Task item: Where a line of the data below has the string "beside", copy that line.

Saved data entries

====================

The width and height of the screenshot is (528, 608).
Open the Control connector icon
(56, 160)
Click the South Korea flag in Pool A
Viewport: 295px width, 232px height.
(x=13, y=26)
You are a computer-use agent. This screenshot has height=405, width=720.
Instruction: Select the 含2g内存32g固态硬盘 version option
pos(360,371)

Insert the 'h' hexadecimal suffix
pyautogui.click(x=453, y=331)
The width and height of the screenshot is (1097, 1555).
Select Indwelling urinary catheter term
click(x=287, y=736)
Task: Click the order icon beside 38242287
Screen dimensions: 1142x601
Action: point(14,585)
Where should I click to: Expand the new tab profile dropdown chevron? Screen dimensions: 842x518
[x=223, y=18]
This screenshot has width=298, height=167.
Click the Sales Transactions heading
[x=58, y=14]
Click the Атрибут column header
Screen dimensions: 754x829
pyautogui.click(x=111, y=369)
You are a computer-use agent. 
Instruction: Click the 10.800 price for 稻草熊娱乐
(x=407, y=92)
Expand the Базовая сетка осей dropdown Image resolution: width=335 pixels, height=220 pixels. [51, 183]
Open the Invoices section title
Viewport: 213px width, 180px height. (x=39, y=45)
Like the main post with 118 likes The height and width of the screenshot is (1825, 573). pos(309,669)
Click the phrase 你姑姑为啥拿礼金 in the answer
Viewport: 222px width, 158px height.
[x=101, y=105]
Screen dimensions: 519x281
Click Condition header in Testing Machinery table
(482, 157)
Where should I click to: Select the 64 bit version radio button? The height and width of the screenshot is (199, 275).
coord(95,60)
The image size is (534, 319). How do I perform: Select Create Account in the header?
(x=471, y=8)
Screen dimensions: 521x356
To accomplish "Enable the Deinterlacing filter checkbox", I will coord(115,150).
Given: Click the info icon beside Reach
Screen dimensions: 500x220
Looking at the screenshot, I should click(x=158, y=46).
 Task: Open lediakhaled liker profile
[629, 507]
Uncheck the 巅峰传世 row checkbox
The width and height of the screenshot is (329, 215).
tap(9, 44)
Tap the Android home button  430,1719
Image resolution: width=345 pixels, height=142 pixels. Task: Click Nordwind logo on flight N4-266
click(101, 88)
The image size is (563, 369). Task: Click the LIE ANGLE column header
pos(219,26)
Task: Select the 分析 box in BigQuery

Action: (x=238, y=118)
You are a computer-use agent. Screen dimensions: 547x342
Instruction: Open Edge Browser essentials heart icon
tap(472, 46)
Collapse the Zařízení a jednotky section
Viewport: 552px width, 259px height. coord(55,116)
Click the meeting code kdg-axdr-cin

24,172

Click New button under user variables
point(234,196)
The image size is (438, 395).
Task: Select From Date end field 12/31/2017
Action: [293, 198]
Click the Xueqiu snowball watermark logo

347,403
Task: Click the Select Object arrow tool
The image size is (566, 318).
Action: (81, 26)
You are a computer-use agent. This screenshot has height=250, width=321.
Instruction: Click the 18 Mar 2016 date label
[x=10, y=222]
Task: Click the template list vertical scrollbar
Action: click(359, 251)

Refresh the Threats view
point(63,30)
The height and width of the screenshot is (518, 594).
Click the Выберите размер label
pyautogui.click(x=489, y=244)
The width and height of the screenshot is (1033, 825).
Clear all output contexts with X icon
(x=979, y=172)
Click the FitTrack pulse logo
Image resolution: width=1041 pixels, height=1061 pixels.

====================

Task solution:
Task: Click the order icon beside 38242287
Given: Click the info icon beside Reach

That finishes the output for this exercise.